17Beta-estradiol prevents the glutamate-induced decrease of Akt and its downstream targets in HT22 cells.

Estradiol is known to exert neuroprotective effect against glutamate toxicity in hippocampal-derived cell line (HT22). This study investigated whether estradiol modulates the anti-apoptotic signal through the phosphorylation of Akt and its downstream targets, including Bad, forkhead transcription factors FKHR and FKHRL1. Pretreatment with 17beta-estradiol decreased glutamate toxicity-induced cell death in HT22 cells. Also, pretreatment with 17beta-estradiol significantly decreased the positive cells of TUNEL stain, compared to that of only glutamate-treated cells.

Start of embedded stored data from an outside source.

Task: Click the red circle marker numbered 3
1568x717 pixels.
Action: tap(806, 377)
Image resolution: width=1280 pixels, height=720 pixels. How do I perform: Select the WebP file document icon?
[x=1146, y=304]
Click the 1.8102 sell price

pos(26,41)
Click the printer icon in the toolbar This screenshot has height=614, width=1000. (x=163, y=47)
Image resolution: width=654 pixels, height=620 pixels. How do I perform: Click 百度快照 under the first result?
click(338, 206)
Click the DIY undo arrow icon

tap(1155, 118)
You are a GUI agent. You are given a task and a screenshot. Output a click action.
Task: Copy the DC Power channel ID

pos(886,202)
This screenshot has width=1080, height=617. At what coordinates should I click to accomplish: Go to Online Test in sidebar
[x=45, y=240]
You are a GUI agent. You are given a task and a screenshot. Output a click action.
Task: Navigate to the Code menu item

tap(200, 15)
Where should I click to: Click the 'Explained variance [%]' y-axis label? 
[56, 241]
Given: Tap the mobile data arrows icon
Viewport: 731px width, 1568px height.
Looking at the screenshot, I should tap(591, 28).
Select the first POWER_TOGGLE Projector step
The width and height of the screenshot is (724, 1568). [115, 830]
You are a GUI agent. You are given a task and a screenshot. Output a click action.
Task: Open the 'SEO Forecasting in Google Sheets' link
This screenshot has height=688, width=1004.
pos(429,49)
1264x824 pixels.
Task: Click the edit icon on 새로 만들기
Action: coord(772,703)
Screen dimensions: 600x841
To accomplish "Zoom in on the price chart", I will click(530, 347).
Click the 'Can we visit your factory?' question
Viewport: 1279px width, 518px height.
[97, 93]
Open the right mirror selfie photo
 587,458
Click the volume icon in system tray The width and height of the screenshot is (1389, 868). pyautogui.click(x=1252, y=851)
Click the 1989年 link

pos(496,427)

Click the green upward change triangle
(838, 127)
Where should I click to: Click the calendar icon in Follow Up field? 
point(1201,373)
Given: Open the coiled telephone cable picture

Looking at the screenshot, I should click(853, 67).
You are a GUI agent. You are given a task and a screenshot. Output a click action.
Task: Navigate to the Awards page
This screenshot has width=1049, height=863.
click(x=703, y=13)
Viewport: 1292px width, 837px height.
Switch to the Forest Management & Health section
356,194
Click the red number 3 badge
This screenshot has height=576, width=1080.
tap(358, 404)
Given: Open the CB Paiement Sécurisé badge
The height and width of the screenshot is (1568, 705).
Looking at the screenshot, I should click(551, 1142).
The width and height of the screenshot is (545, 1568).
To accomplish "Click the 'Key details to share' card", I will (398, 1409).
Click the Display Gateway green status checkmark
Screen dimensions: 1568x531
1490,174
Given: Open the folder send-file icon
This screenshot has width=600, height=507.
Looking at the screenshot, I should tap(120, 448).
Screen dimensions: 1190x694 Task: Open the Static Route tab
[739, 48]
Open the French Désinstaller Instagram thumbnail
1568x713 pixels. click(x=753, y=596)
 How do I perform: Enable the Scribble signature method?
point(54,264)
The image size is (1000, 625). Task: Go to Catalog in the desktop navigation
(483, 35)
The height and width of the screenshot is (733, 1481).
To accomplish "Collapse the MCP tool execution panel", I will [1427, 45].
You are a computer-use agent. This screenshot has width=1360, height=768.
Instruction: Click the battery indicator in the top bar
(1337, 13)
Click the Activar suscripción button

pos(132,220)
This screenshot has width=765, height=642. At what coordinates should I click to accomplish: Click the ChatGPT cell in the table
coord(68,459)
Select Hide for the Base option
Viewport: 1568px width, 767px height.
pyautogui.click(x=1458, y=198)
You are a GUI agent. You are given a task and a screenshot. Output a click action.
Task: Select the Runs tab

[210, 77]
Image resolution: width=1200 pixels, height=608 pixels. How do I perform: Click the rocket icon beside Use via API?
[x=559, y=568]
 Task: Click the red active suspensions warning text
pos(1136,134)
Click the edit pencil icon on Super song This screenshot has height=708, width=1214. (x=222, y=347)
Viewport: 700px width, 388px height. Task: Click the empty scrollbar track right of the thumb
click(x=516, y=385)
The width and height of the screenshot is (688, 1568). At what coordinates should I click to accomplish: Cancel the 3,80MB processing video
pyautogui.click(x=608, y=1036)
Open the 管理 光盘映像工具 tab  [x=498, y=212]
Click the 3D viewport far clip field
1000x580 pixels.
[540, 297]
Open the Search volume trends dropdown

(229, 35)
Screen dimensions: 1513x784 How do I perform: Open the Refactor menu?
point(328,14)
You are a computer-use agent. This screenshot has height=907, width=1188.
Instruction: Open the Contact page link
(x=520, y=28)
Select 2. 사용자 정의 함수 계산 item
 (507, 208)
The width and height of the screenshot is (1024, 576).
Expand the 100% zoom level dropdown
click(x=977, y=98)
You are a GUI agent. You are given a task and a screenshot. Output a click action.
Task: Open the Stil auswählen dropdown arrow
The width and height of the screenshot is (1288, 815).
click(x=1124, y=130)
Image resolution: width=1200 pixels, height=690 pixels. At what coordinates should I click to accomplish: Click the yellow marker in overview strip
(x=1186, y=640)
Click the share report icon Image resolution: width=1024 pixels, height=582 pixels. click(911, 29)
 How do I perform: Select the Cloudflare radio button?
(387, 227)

Potential activation was measured by phosphorylation of Akt at Ser(473), Bad at Ser(136), FKHR at Ser(256), and FKHRL1 at Thr(32) using Western blot analysis. 17Beta-estradiol pretreatment prevented the glutamate-induced decrease of pAkt, pBad, pFKHR, and pFKHRL1. These findings clearly confirm that 17beta-estradiol plays a potent neuroprotective role against glutamate-induced toxicity and suggest that phosphorylation of Akt and its downstream targets by 17beta-estradiol mediated these protective effects.